## TASK STATEMENT
Although the entries contain pictures, only their words should be duplicated exactly.

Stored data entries
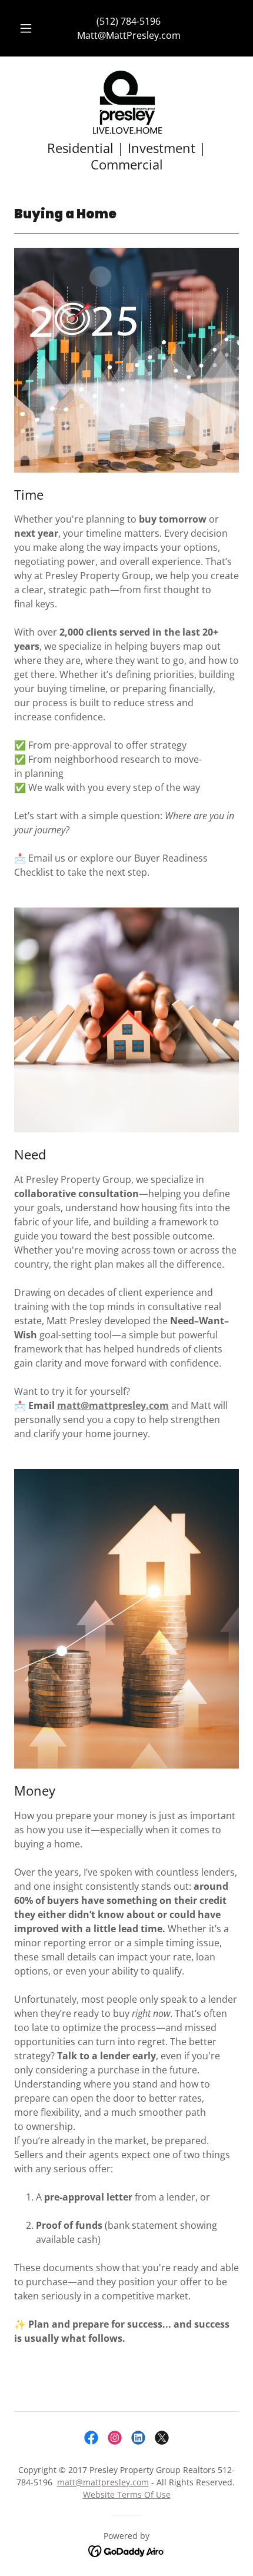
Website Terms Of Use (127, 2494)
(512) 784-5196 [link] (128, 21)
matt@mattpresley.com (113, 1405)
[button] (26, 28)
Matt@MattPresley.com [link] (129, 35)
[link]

## TASK SOLUTION
Website Terms Of Use (127, 2494)
(512) 784-5196 [link] (128, 21)
matt@mattpresley.com (113, 1405)
[button] (26, 28)
Matt@MattPresley.com [link] (129, 35)
[link]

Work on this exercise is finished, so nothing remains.